[Collected data]
----------

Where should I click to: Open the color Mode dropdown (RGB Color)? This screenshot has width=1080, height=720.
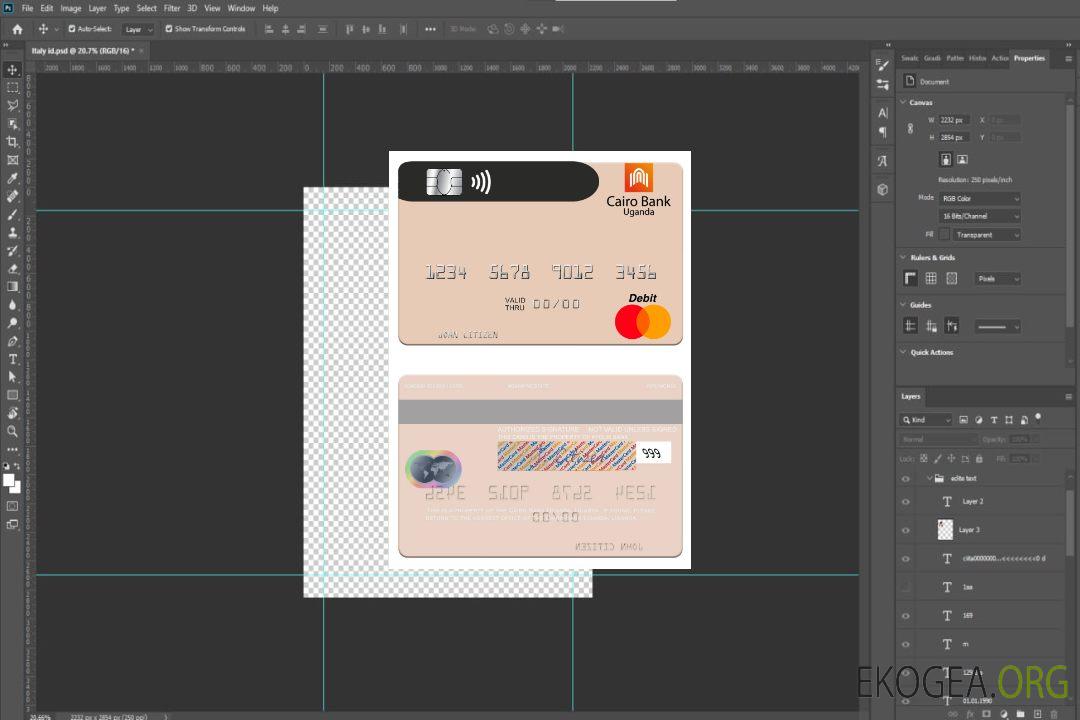coord(979,199)
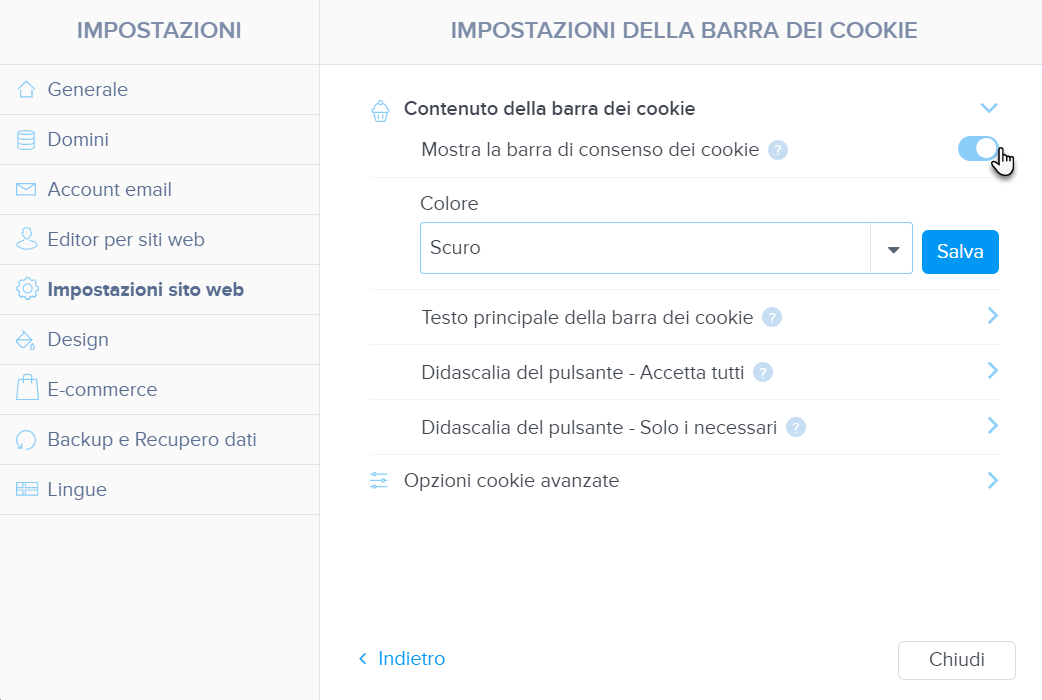Click the Salva button
The height and width of the screenshot is (700, 1042).
(960, 251)
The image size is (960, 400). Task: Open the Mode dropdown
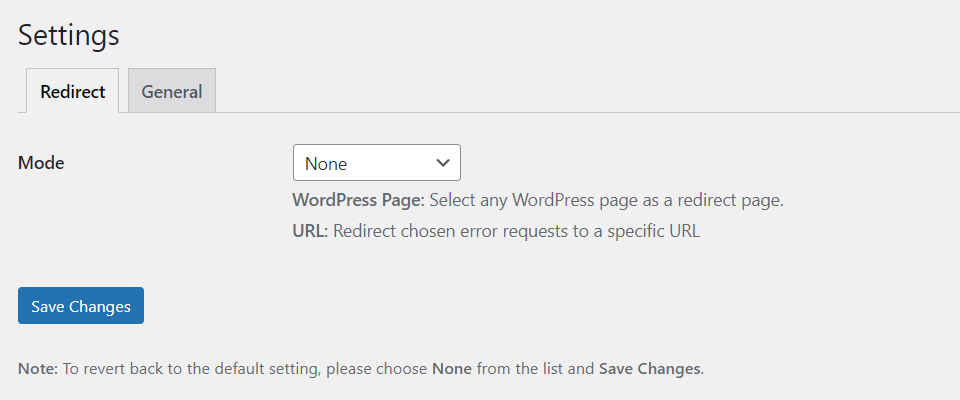(376, 163)
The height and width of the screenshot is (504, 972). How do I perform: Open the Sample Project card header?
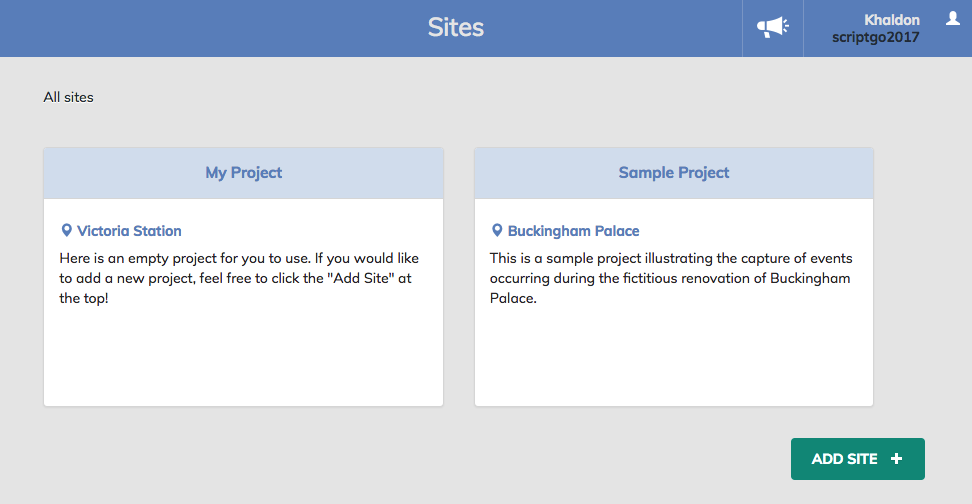[674, 173]
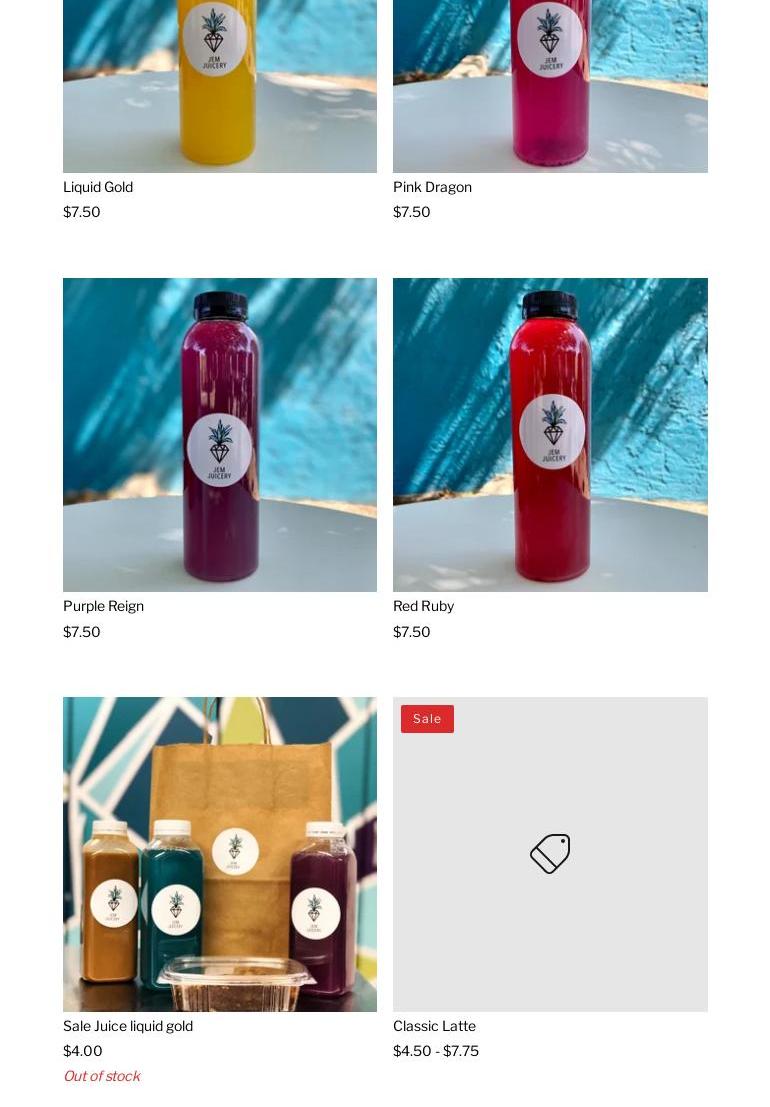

----------

[What needs to be done]
Reproduce verbatim every line starting at the line that holds "The image size" and ending with the final line of the data; omit the pictures.

[Response area]
The image size is (960, 400). Task: Open the Mode dropdown
(376, 163)
The height and width of the screenshot is (504, 972). How do I perform: Open the Sample Project card header?
[674, 173]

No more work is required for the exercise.